Authoritative Setting Recursor Setting
local-address local-address
local-ipv6 local-address
allow-recursion allow-from
local-port local-port

Now configure the recursor to forward the private domains to the Authoritative Server. This is done using the forward-zones setting in recursor.conf. The domains should be forwarded to 127.0.0.1:5300 (the new address and port of the Authoritative Server):

forward-zones=private.example.com=127.0.0.1:5300
forward-zones+=another.example.com=127.0.0.1:5300
# etc..

4. Restart the Authoritative Server and the Recursor

Restart the Authoritative Server first so its bind addresses become free for the recursor.

Scenario 2: Authoritative Server as Recursor for clients and serving public domains

The best way to “migrate” in this scenario is to separate the recursive service fully from the Authoritative Server. See Dan Bernstein’s article on this topic.

If this is not possible, this migration guide will maintain the functionality of the existing installation while allowing to upgrade.

First scenario

Migration plan

1. Remove all recursion related settings from pdns.conf

All settings related to recursion need to be commented out or removed from pdns.conf and any files included from there.
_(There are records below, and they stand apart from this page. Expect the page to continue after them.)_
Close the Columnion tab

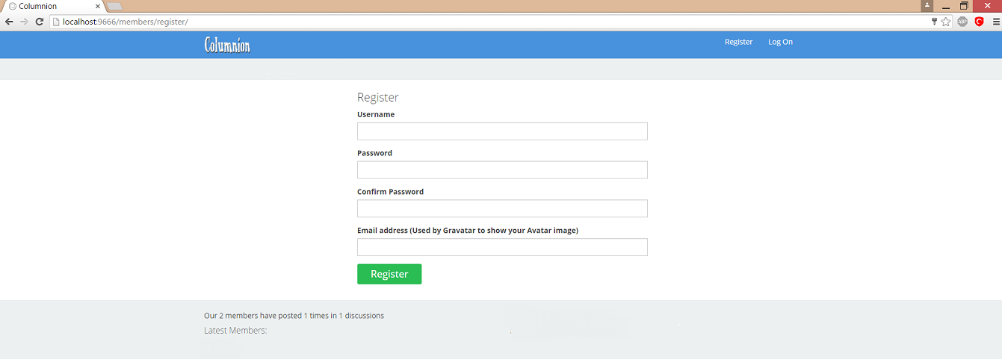pyautogui.click(x=98, y=6)
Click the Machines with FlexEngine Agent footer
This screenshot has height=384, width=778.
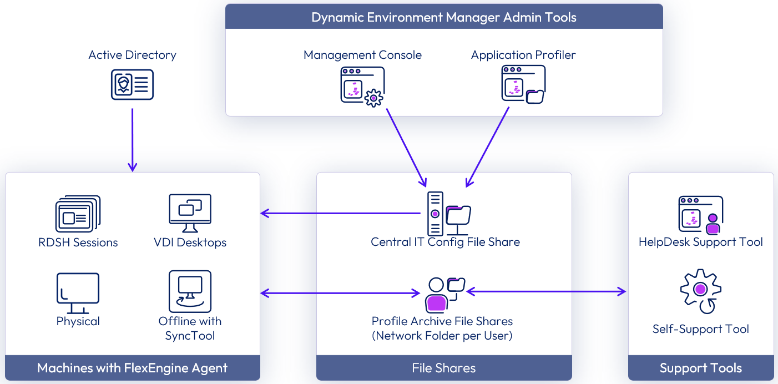tap(132, 368)
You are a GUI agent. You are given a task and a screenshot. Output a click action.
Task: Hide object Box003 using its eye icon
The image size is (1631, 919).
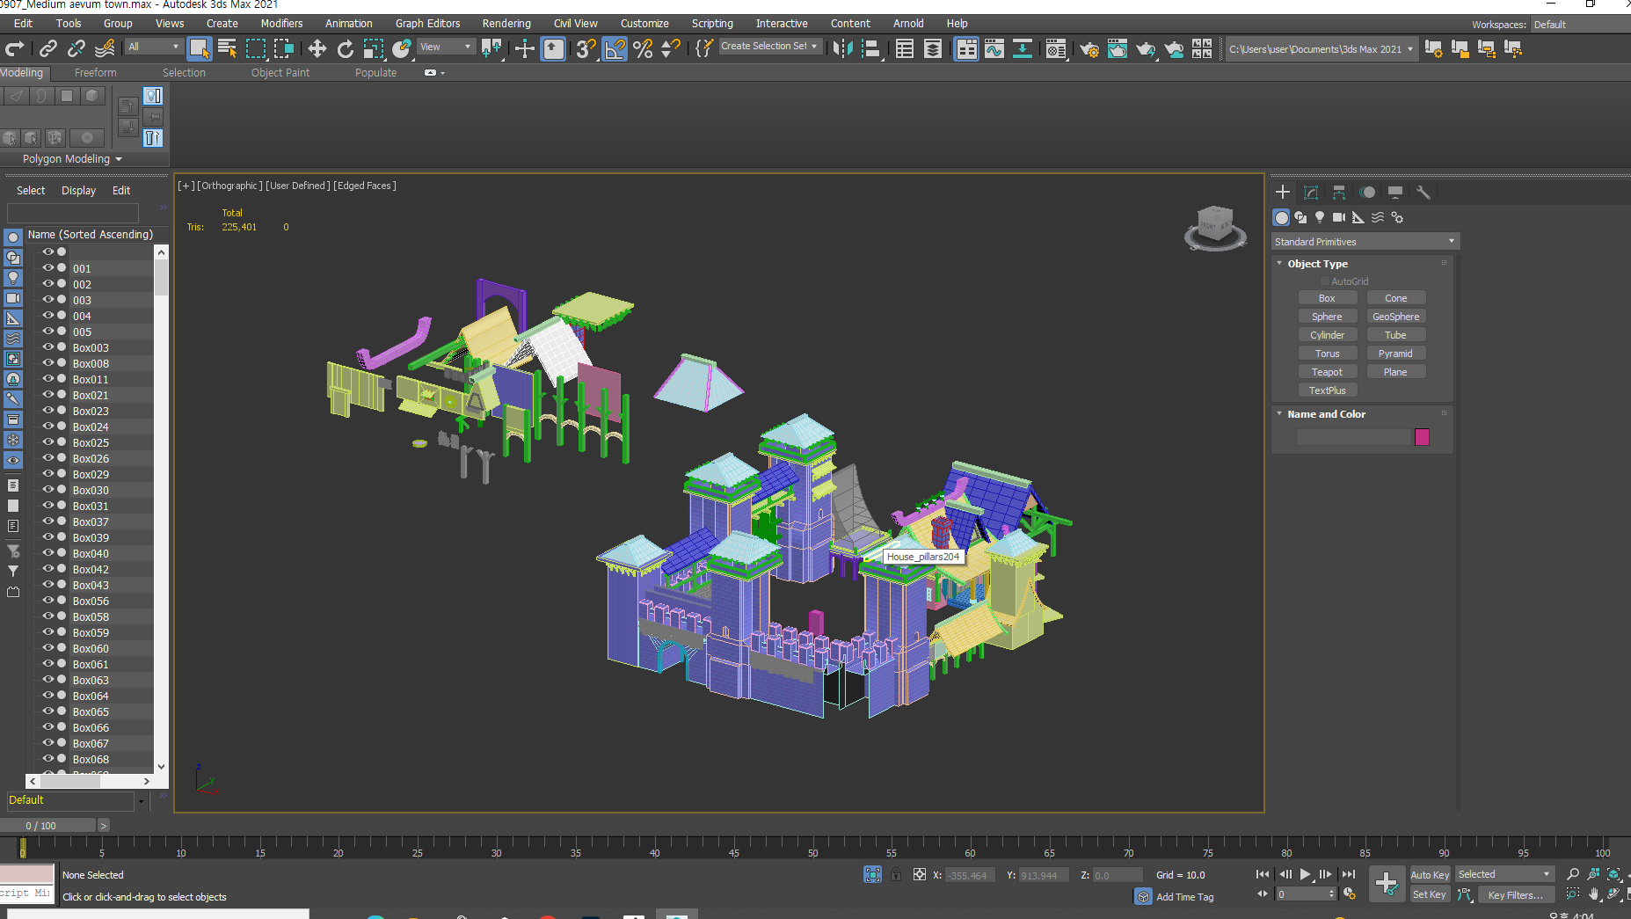click(48, 347)
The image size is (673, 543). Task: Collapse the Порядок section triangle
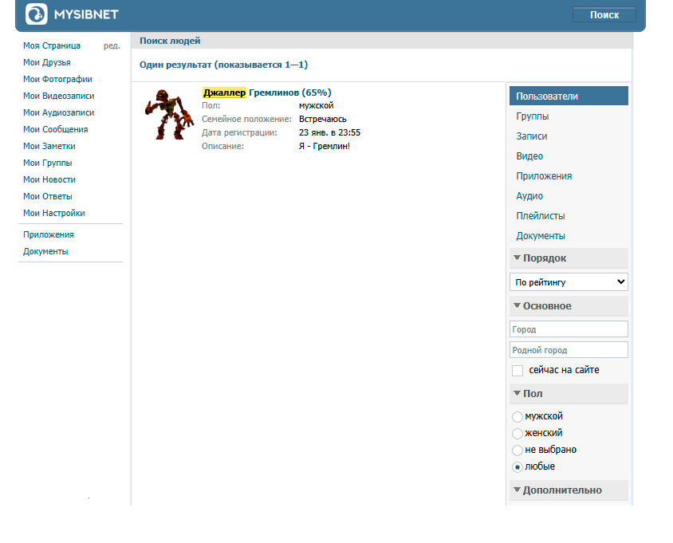click(x=517, y=258)
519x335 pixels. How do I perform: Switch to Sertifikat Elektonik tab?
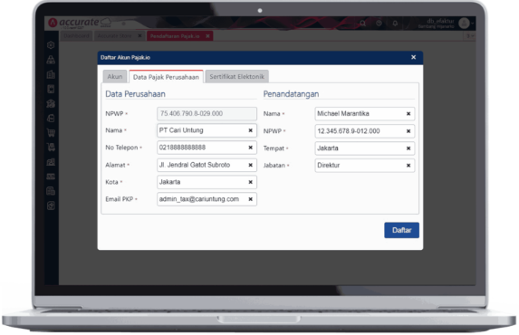tap(237, 76)
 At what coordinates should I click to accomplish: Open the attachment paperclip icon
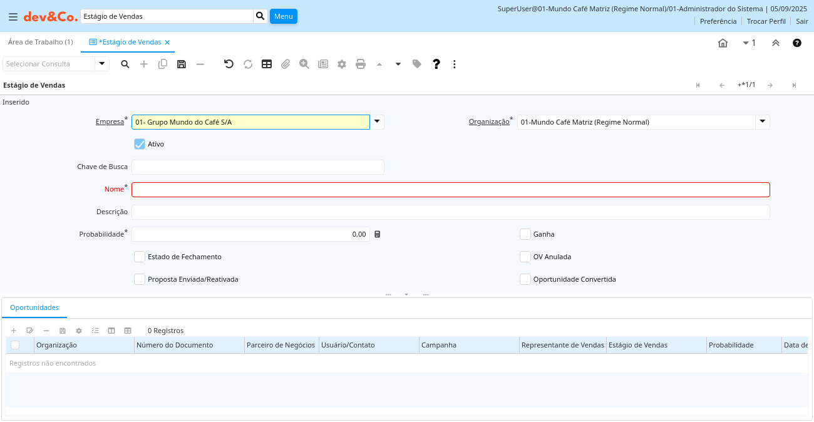point(286,64)
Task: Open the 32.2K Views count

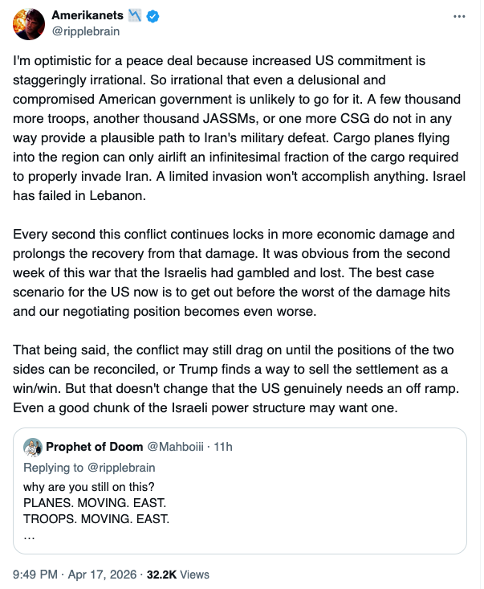Action: click(181, 574)
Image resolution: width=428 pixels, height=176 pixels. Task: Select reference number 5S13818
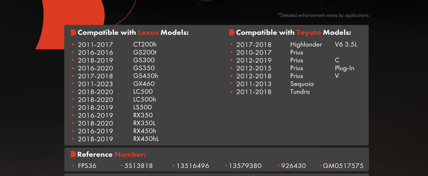pyautogui.click(x=139, y=166)
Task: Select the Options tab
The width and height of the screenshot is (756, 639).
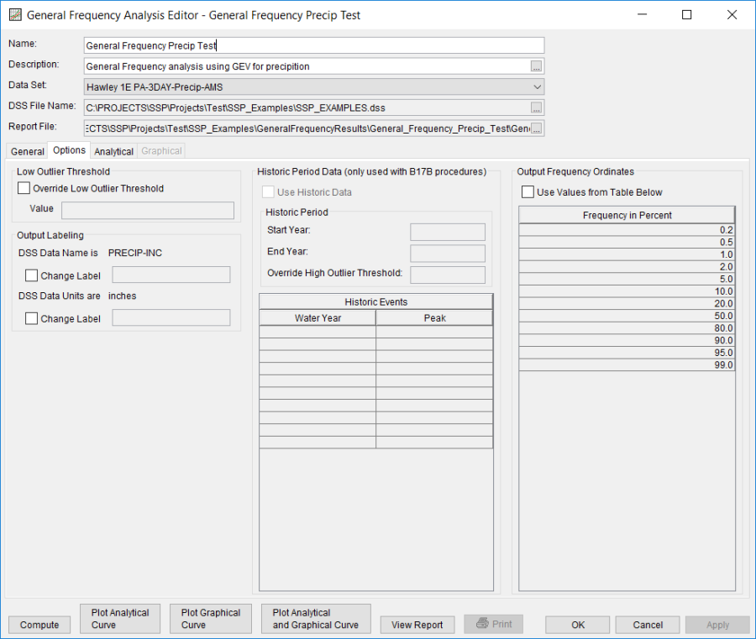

These settings should be removed:

  • allow-recursion
  • recursive-cache-ttl
  • recursor

2. Change the listen address and port for the Authoritative Server

To make the authoritative server listen on the local loopback address and port 5300 change the following in pdns.conf:

local-ipv6=
local-address=127.0.0.1
local-port=5300

3. Install and configure the PowerDNS Recursor

This is most likely an apt-get or yum install away, see the Recursor’s Install Guide for more information.

It might be possible that the Recursor can not start as the listen address is in use by the Authoritative Server, this is fine for now.

Configure the recursor to listen on the local loopback interface on a different port than the Authoritative Server. Set the following in recursor.conf:

local-address=127.0.0.1
local-port=5301

Now configure the recursor to forward the private domains to the Authoritative Server. This is done using the forward-zones setting in recursor.conf. The domains should be forwarded to 127.0.0.1:5300 (the new address and port of the Authoritative Server):

forward-zones=private.example.com=127.0.0.1:5300
forward-zones+=another.example.com=127.0.0.1:5300
# etc..

4. Install and configure dnsdist

dnsdist is a DNS loadbalancer from the people behind PowerDNS that balances DNS packets based on rules. See the dnsdist download instructions on how to install dnsdist.

This guide assumes dnsdist 1.2 or dnsdist master.

After installing, configure dnsdist in /etc/dnsdist/dnsdist.conf. This is where several settings from the existing Authoritative Server (like listen address and recursive ACL) will be moved to.

Authoritative Setting dnsdist Setting
local-address setLocal() and addLocal()
local-ipv6 setLocal() and addLocal()
local-port setLocal() and addLocal()
allow-recursion used in the NetmaskGroupRule()
setLocal('IPADDRESS:PORT')
addLocal('ANOTHERIPADDRESS:PORT')
setACL({'0.0.0.0/0', '::/0'}) -- Allow all IPs access

newServer({'127.0.0.1:5300', pool='auth'})
newServer({'127.0.0.1:5301', pool='recursor'})

recursive_ips = newNMG()
recursive_ips:addMask('NETWORKMASK1') -- These network masks are the ones from allow-recursion in the Authoritative Server
recursive_ips:addMask('NETWORKMASK2')

addAction(NetmaskGroupRule(recursive_ips), PoolAction('recursor'))
addAction(AllRule(), PoolAction('auth'))

This configuration will route all queries from the netmasks that are allowed to do recursion to the Recursor and all other queries to the Authoritative Server.

4. Restart the Authoritative Server, the Recursor and dnsdist

Restart the Authoritative Server first so its bind addresses become free for the recursor.